BL-8040, BioLineRx’s lead oncology platform, is a CXCR4 antagonist that has been shown in several clinical trials to be a robust mobilizer of immune cells and to be effective at inducing direct tumor cell death. Additional findings in the field of immuno-oncology suggest that CXCR4 antagonists may be effective in inducing the migration of anti-tumor T cells into the tumor micro-environment. Atezolizumab is a humanized monoclonal antibody designed to bind with a protein called PD-L1. Atezolizumab is designed to bind to PD-L1 expressed on tumor cells and tumor-infiltrating immune cells, blocking its interactions with both PD-1 and B7-1 (CD80) receptors. By inhibiting PD-L1, Atezolizumab may enable the activation of T cells, whose migration into the tumor may be enhanced by BL-8040.

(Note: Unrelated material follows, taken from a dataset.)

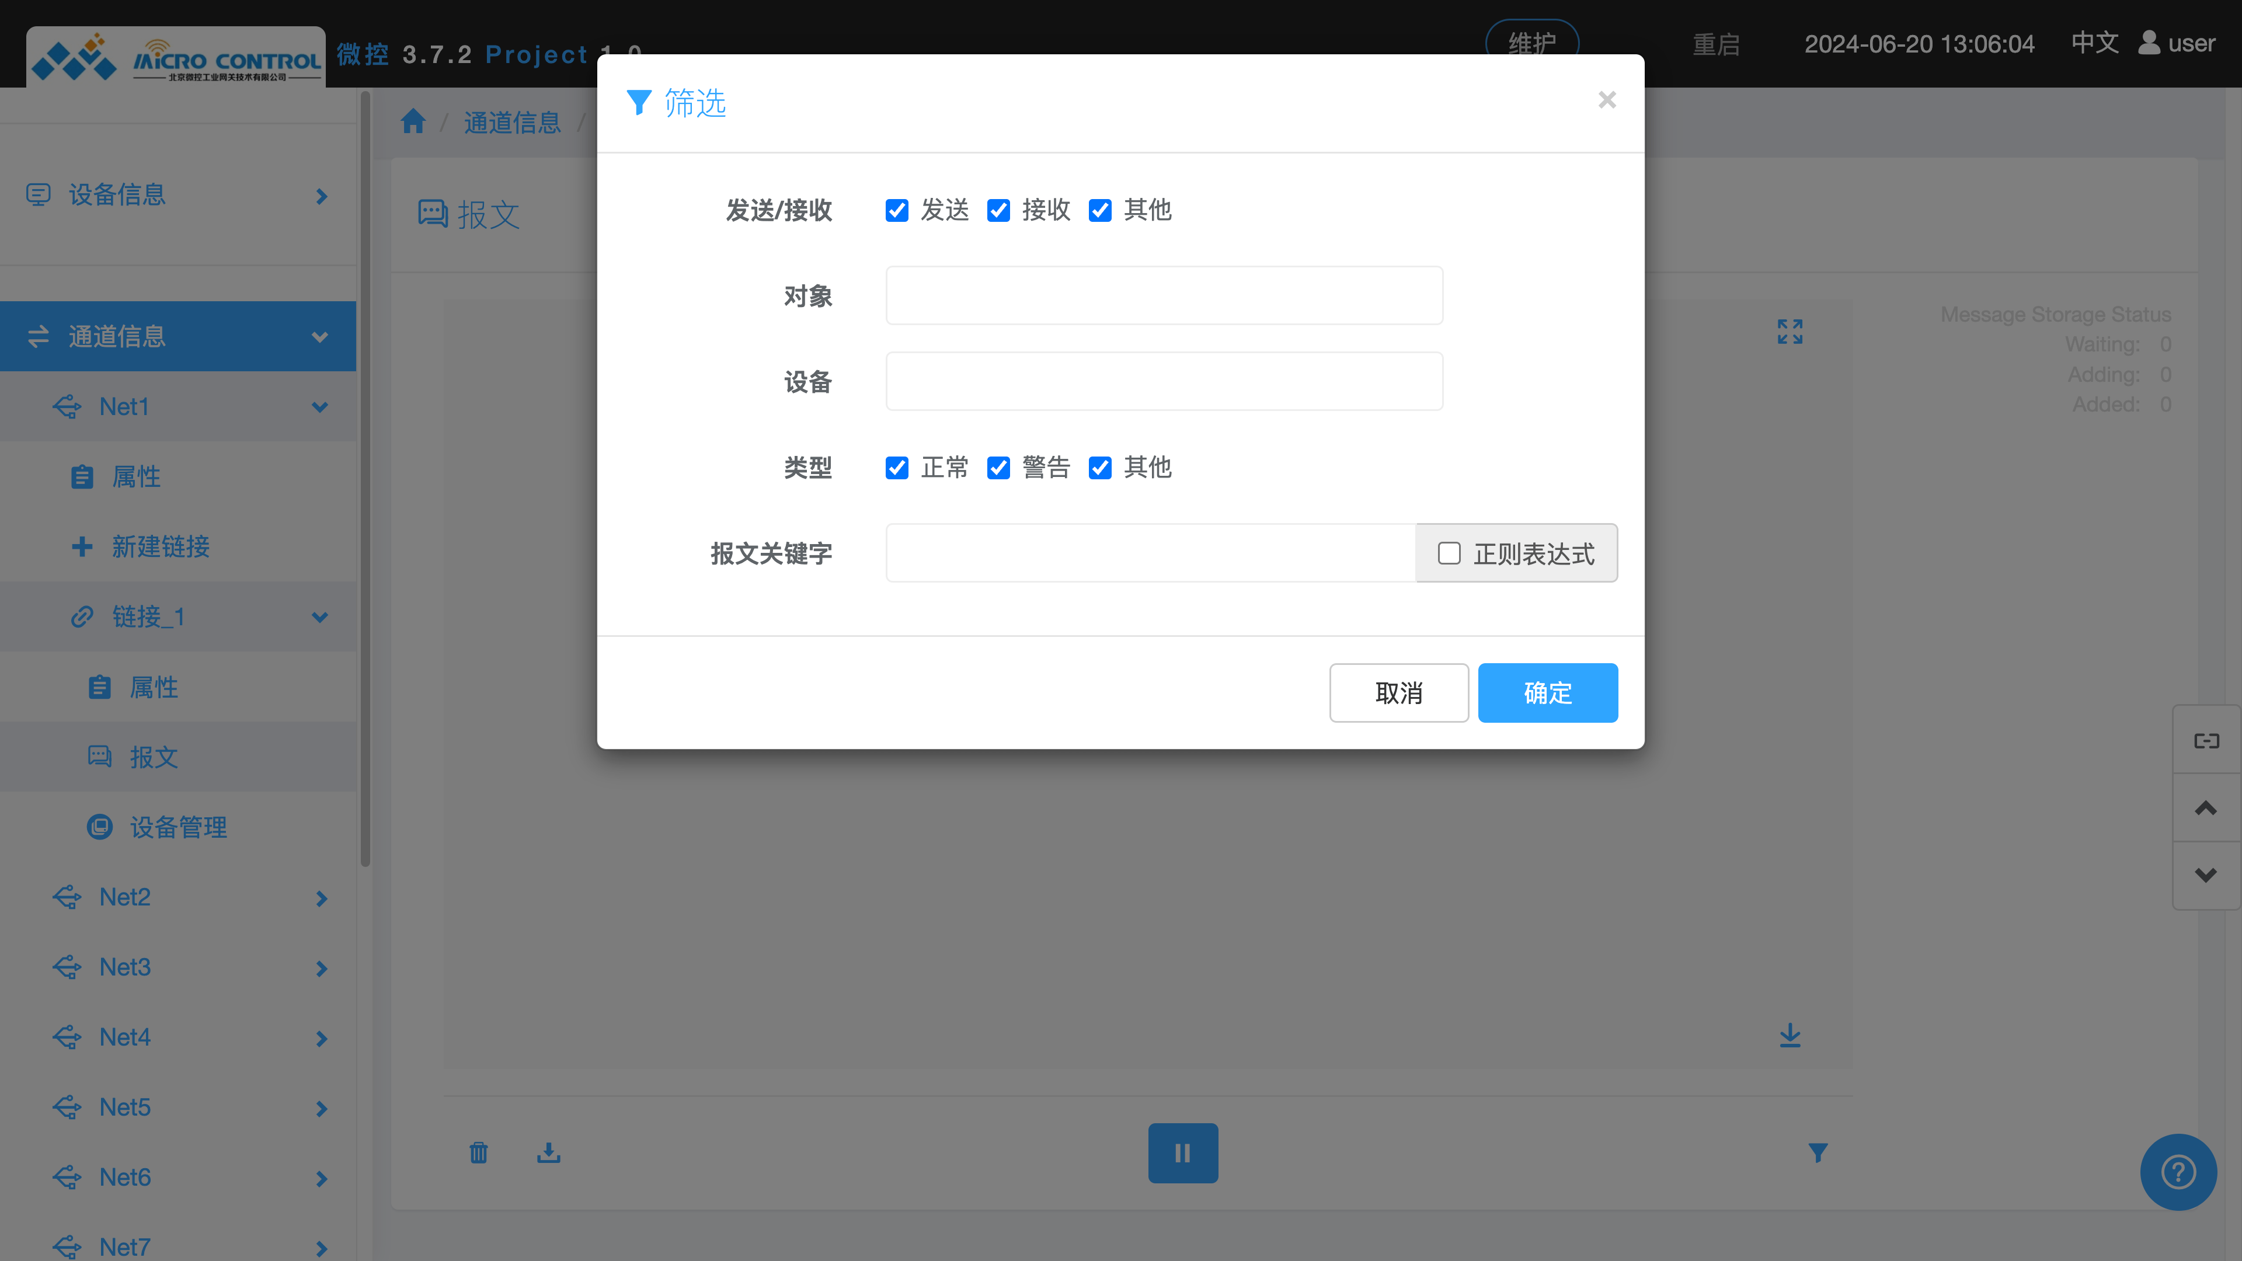Pause message capture with pause button
This screenshot has height=1261, width=2242.
[1182, 1152]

"This collaboration agreement in multiple cancer indications with Genentech marks our second collaboration with a world leader in cancer immunotherapy for the combination of BL-8040 with an approved immune checkpoint inhibitor," stated Philip Serlin, Chief Financial and Operating Officer of BioLineRx. "Immune checkpoint inhibitors are a new class of promising drugs that have revolutionized anti-cancer treatment; however, it is becoming clear that certain tumor types will require a combination of immunotherapy with other classes of drugs. We are hopeful that the combination of BL-8040 and Atezolizumab will demonstrate the potential to expand the benefit of immunotherapy to cancer types currently resistant to cancer immunotherapy treatments."

About BL-8040

BL-8040 is a short peptide for the treatment of acute myeloid leukemia, solid tumors, and certain hematological indications. It functions as a high-affinity antagonist for CXCR4, a chemokine receptor that is directly involved in tumor progression, angiogenesis, metastasis and cell survival. CXCR4 is over-expressed in more than 70% of human cancers and its expression often correlates with disease severity. In a number of clinical and pre-clinical studies, BL-8040 has shown robust mobilization of cancer cells from the bone marrow, thereby sensitizing these cells to chemo- and bio-based anti-cancer therapy, as well as a direct anti-cancer effect by inducing apoptosis. In addition, BL-8040 has also demonstrated robust stem-cell mobilization, including the mobilization of colony-forming cells, and T, B and NK cells. BL-8040 was licensed by BioLineRx from Biokine Therapeutics and was previously developed under the name BKT-140.